Quant à l'affirmation du gouvernement ukrainien sur les réserves de change s'élevant à 6 milliards de dollars, elle est à vérifier, suggère Alexandre Doudtchak.
« Actuellement, des titres des sociétés ukrainiennes qui ont fait faillite représentent 80% de ces réserves », explique-t-il. « La Banque centrale ne donne aucune précision sur ce sujet. Je n'exclus pas que si cette information était fournie, la faillite de l'Ukraine serait imminente ».
La pression du FMI
« L'une des raisons de l'accélération de la chute de la hryvnia, compte tenu notamment du poids de la dette (72% du PIB), c'est la pression qu'exerce le FMI sur l'Ukraine », explique à Sputnik Georges Estievenart, représentant de l'Institut Prospective et Sécurité en Europe (IPSE) à Bruxelles. « Le FMI s'engage à fournir une aide financière à Kiev à condition qu'il libéralise le taux de change. C'est un scénario qui ressemble à celui de la Grèce, sauf que la Grèce fait partie de la zone euro, alors que la monnaie ukrainienne est indépendante ».
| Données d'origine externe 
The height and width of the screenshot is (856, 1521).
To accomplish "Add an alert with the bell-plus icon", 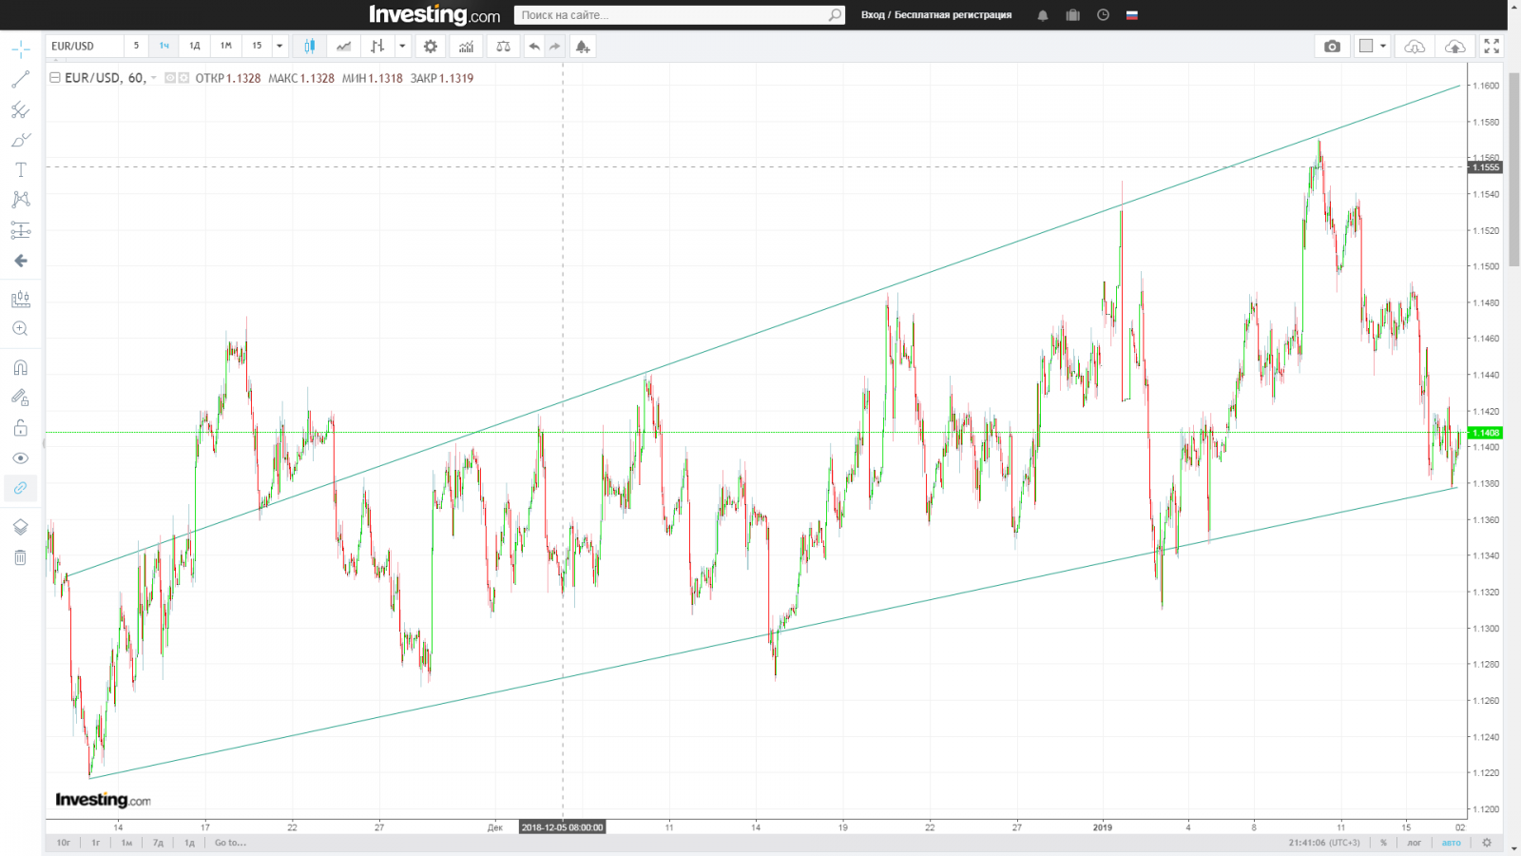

Cependant, les principaux problèmes auxquels restent confrontées les structures internationales en Ukraine, c'est l'insuffisance de la capacité de réponse des structures administratives ukrainiennes, étranglées par les problèmes économiques, et l'absence des interlocuteurs du FMI et de l'Union européenne à Kiev, ajoute Georges Estievenart, qui revient d'une réunion au Parlement européen, où ce problème était abordé.
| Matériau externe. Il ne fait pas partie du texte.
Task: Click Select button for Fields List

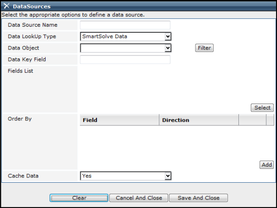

« On nous raconte des histoires, comme quoi, l'Ukraine doit mener des réformes qui lui permettront de relancer son économie », réagit à ces déclarations Alexandre Doudtchak. « De nombreux exemples, notamment dans les pays de l'Amérique latine, ont montré que la collaboration avec le FMI aboutit à la désintégration complète de l'économie du pays, à l'appauvrissement de la population et à une baisse du coût de la main-d'œuvre. Les conseils de la structure ne visent qu'à faciliter la pénétration des corporations internationales dans l'économie ukrainienne ».
Selon l'expert, le pays se trouve actuellement entièrement sous le contrôle du FMI et des structures financières européennes. Le défaut de l'Ukraine pourrait donc être déclaré au moment qui leur convient.